» **PASSAGE GIVEN**
You previously mentioned voter ID reforms. There was a lot of the controversy leading up to the last presidential election over voter ID laws, and other related reforms. Most legal challenges have been based on charges of racial discrimination. And there seems to be a general uptick in election law litigation. Has the VRA been the basis for this litigation? Has there been “revival” in areas not contemplated by the authors of VRA in 1965?
The kinds of suits being filed now are different, but the litigation is not happening in covered jurisdictions any more than it is elsewhere. So we are not necessarily dealing with an increase in VRA-based litigation. For example, in 2008, the Court approved Indiana’s voter ID law in an opinion by Justice Stevens. Other states—both those that are covered by Sec. 5 and those that are not—have passed similar sorts of reforms.
Under President Obama, the Department of Justice has been objecting to these laws generally, but also to the pre-clearance of such reforms in covered jurisdictions. South Carolina and Texas are two examples. The administration lost a big case in South Carolina. Texas tweaked its proposed reforms just a bit to pass clearance. The DOJ has lost lawsuits in Pennsylvania, Ohio, and other non-covered jurisdictions where it actually had to sue the state rather than just deny pre-clearance.
The bottom line is, when a state wants to pass voter ID reform, there is an easy formula to follow. You do not make it burdensome to get an ID—you make it free and easy to get to the relevant office. There are ways to legitimately address concerns about voter fraud. There is a right way to get the reform passed. Ultimately, whether it is voter ID or changes to early voting regimes, we need to distinguish between issues of general election administrability and whether there is a conscious effort to deny or abridge the right to vote on the basis of race, or an attempt to dilute the political power of a minority group.

» **GIVEN PROBLEM A**
Copy the voter ID passage from "You previously mentioned" up to and including "VRA in 1965?", putting "lawsuits" in place of "litigation".
» **GIVEN PROBLEM B**
Translate this sentence from the voter ID passage into Spanish: "There is a right way to get the reform passed."
Answer using nothing but the voter ID passage.

» **DATA**
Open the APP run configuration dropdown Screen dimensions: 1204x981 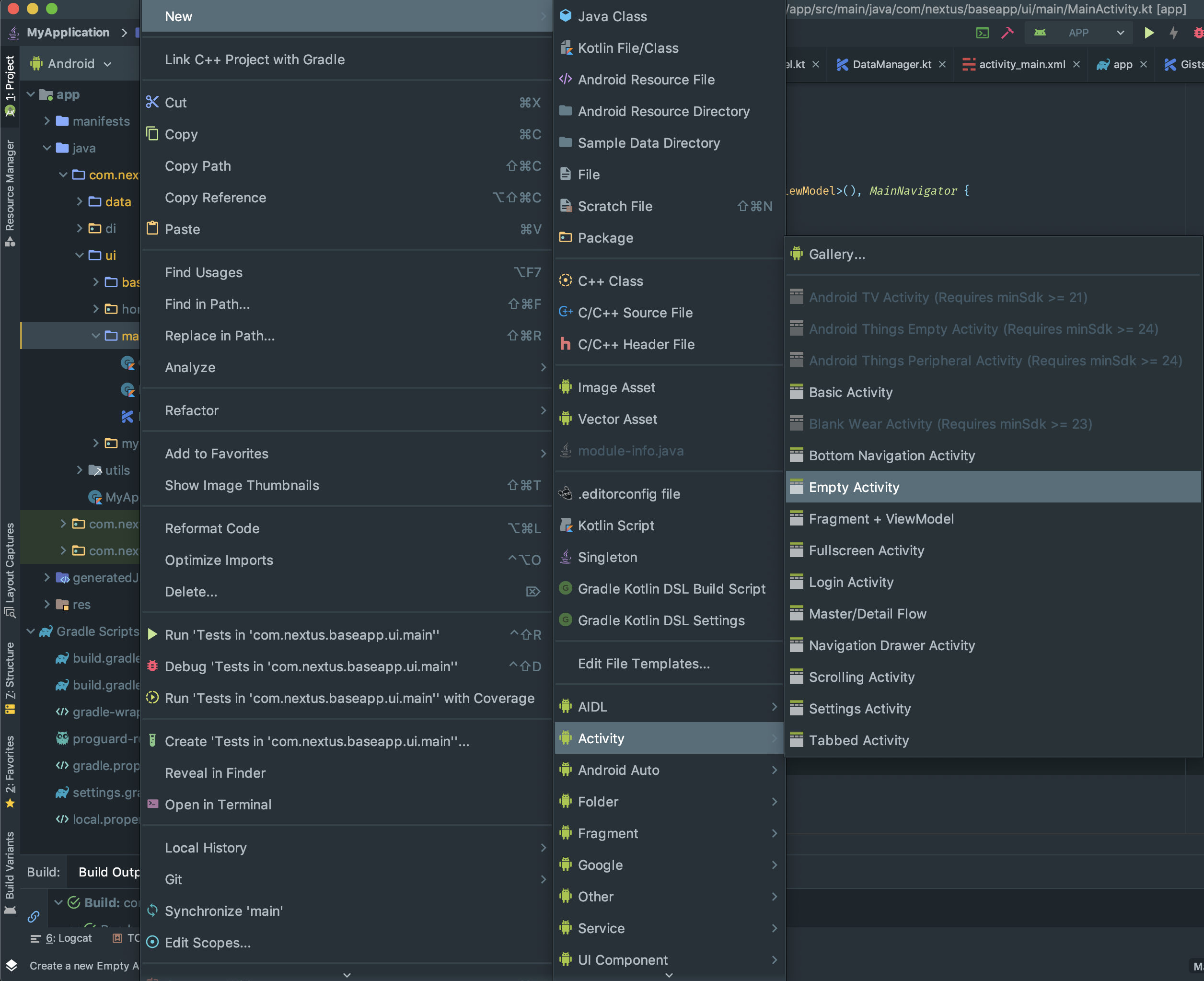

» **RESULT A**
You previously mentioned voter ID reforms. There was a lot of the controversy leading up to the last presidential election over voter ID laws, and other related reforms. Most legal challenges have been based on charges of racial discrimination. And there seems to be a general uptick in election law lawsuits. Has the VRA been the basis for this lawsuits? Has there been “revival” in areas not contemplated by the authors of VRA in 1965?

» **RESULT B**
Hay una manera correcta de lograr que se apruebe la reforma.